● **SOURCE PASSAGE**:
The experimental video Zagreb Everywhere seeks to preserve the mystery of the Croatian capital, as producer and writer for the film Gordana P Crnković reveals.


Zagreb Everywhere (2001), an experimental video portrayal of the city of Zagreb, Croatia, is a synthesis of spoken word, audio verité, music and multi-layered video, presenting an unorthodox evocation of the city. In this Croatian-American collaboration, Gordana P Crnković (Croatia), here in the role of writer and producer, reads in voice-over her texts of various genres related to the city, including overheard dialogues, anecdotes, jokes, fantastic tales, impressions and reflections. Composer David Hahn (USA) provides the soundscape for the piece made from ambient sounds that he recorded in Zagreb and some of his own music performed by Zagreb's musicians. By means of digital video compositing, video artist Victor Ingrassia (US) creates a lush and poignant visual landscape from the still images of the city.

● **GIVEN INFORMATION**:
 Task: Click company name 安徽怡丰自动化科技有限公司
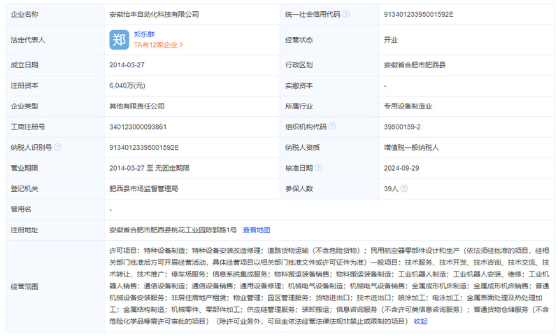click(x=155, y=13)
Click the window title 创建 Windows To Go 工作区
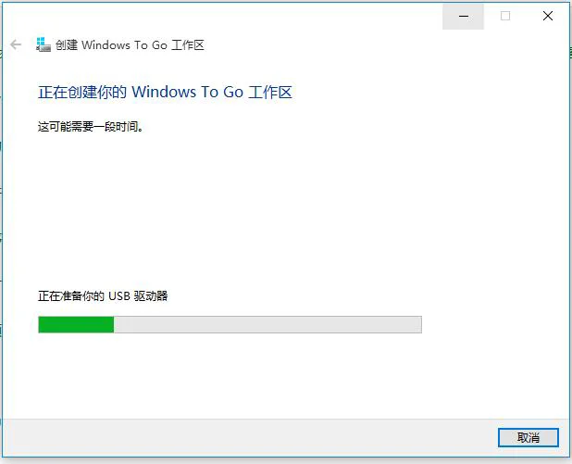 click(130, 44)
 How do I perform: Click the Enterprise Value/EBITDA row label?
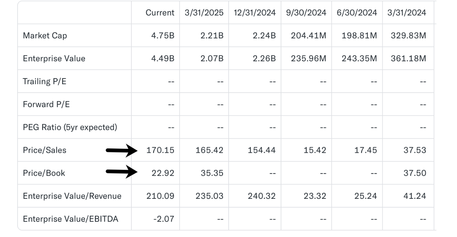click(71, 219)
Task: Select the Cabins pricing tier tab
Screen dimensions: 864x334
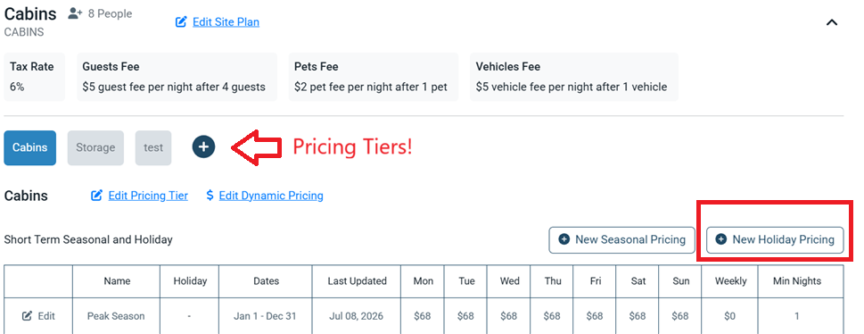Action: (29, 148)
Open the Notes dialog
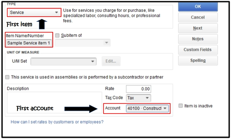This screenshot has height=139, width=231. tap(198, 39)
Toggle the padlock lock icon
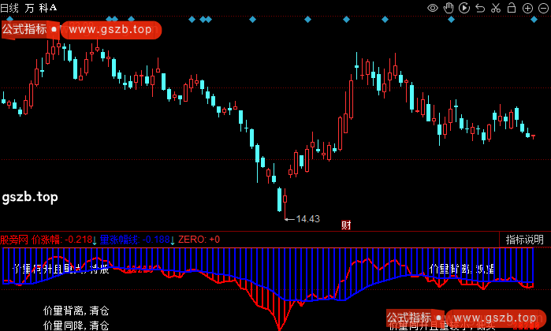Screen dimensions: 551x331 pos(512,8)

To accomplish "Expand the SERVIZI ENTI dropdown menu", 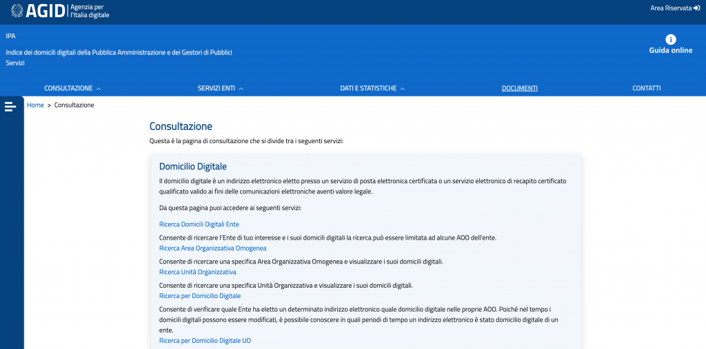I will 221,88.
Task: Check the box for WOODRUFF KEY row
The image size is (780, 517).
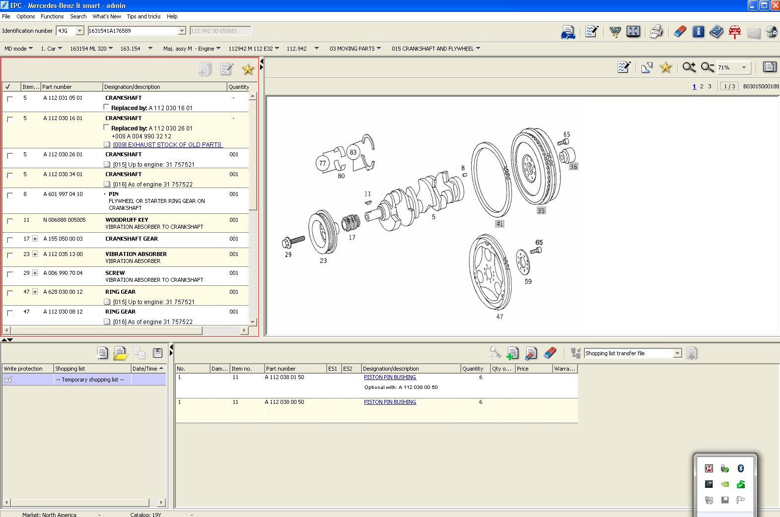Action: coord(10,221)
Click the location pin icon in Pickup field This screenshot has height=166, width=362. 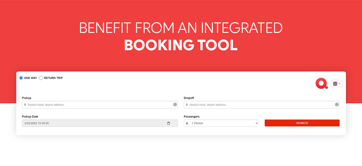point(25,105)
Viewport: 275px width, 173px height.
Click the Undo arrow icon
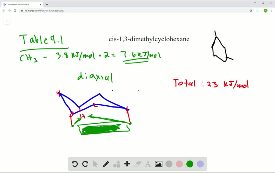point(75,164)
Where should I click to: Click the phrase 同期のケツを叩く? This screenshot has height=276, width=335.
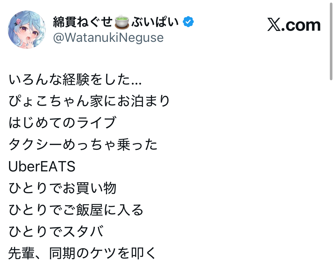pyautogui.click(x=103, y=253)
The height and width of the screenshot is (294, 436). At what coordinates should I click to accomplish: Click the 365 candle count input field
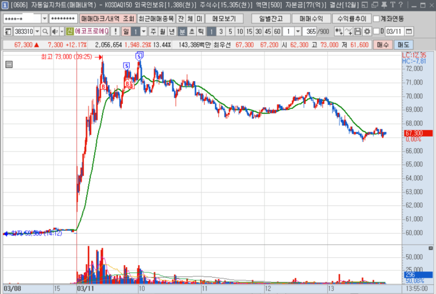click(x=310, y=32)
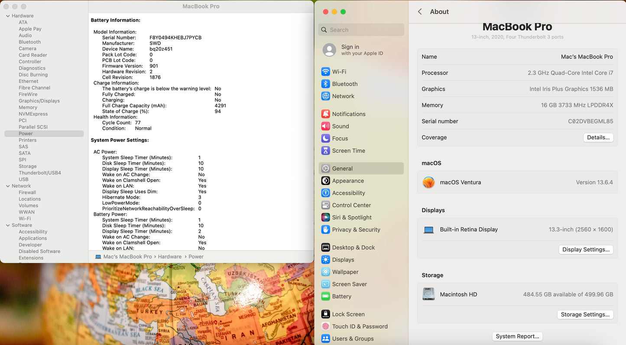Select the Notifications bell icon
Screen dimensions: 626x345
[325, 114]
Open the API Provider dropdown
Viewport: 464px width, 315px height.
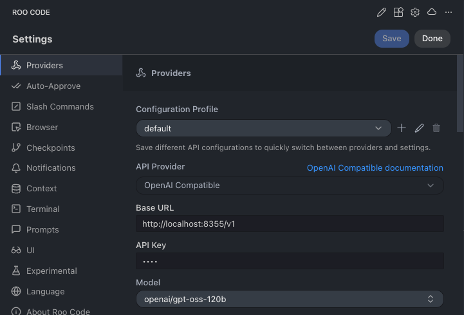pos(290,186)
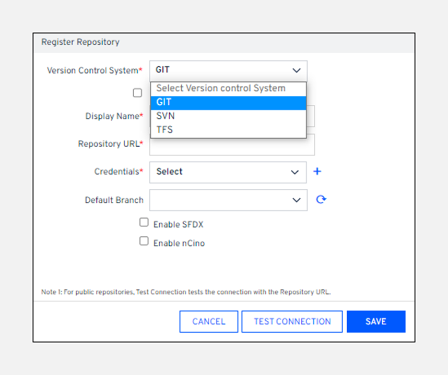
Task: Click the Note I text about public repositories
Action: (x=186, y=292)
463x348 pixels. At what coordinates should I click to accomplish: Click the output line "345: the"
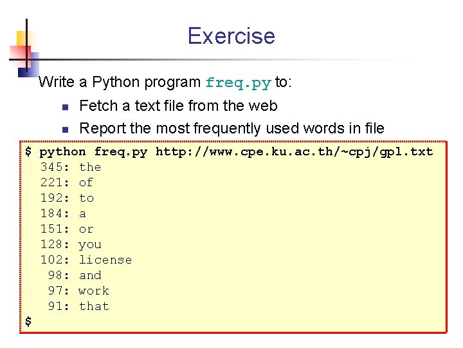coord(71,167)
...
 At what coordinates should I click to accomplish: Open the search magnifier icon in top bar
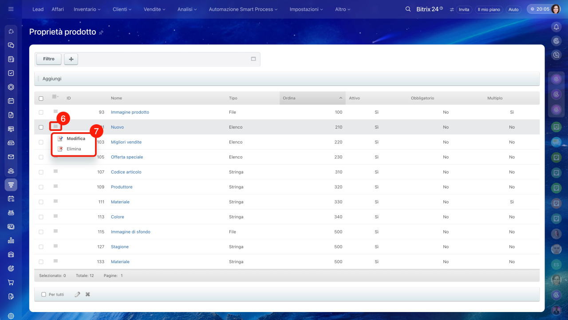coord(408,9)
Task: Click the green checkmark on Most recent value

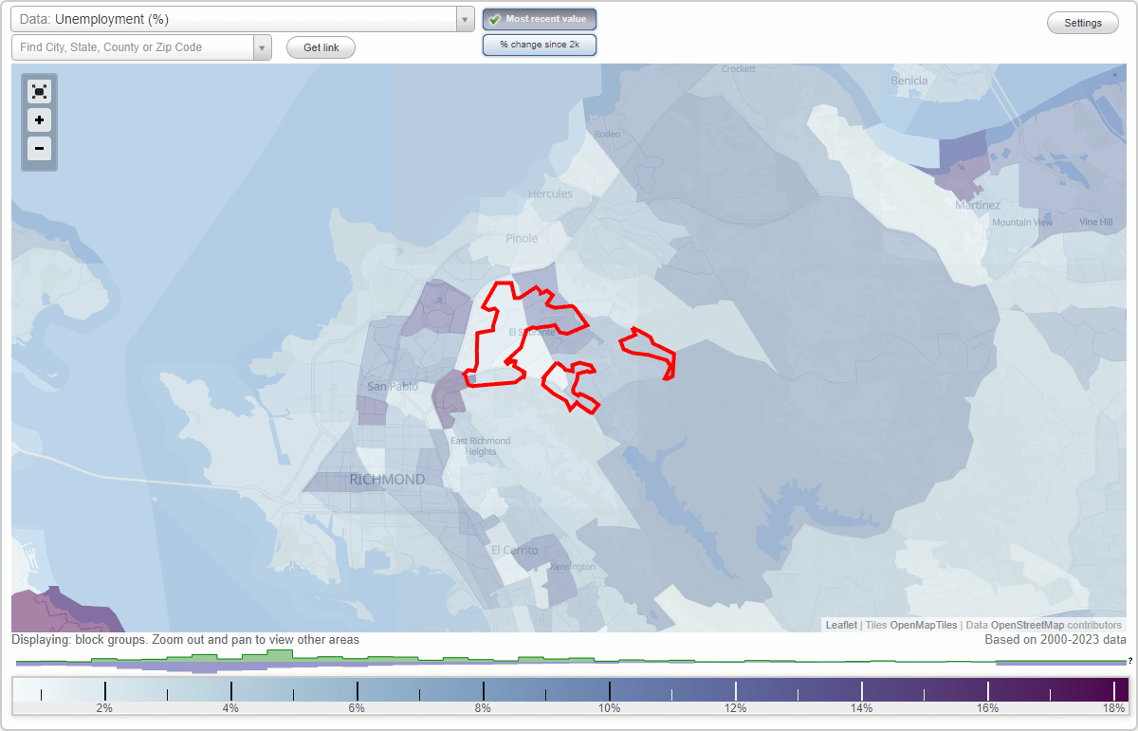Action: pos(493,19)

● **WORK TO COMPLETE**:
**A)** In the Zagreb Everywhere passage, who provides the soundscape for the video?
**B)** Please rewrite the Zagreb Everywhere passage from "Zagreb Everywhere (2001), an" to "images of the city.", replacing "soundscape" with "sound design".

● **RESPONSES BY TASK**:
**A)** Composer David Hahn.

**B)**
Zagreb Everywhere (2001), an experimental video portrayal of the city of Zagreb, Croatia, is a synthesis of spoken word, audio verité, music and multi-layered video, presenting an unorthodox evocation of the city. In this Croatian-American collaboration, Gordana P Crnković (Croatia), here in the role of writer and producer, reads in voice-over her texts of various genres related to the city, including overheard dialogues, anecdotes, jokes, fantastic tales, impressions and reflections. Composer David Hahn (USA) provides the sound design for the piece made from ambient sounds that he recorded in Zagreb and some of his own music performed by Zagreb's musicians. By means of digital video compositing, video artist Victor Ingrassia (US) creates a lush and poignant visual landscape from the still images of the city.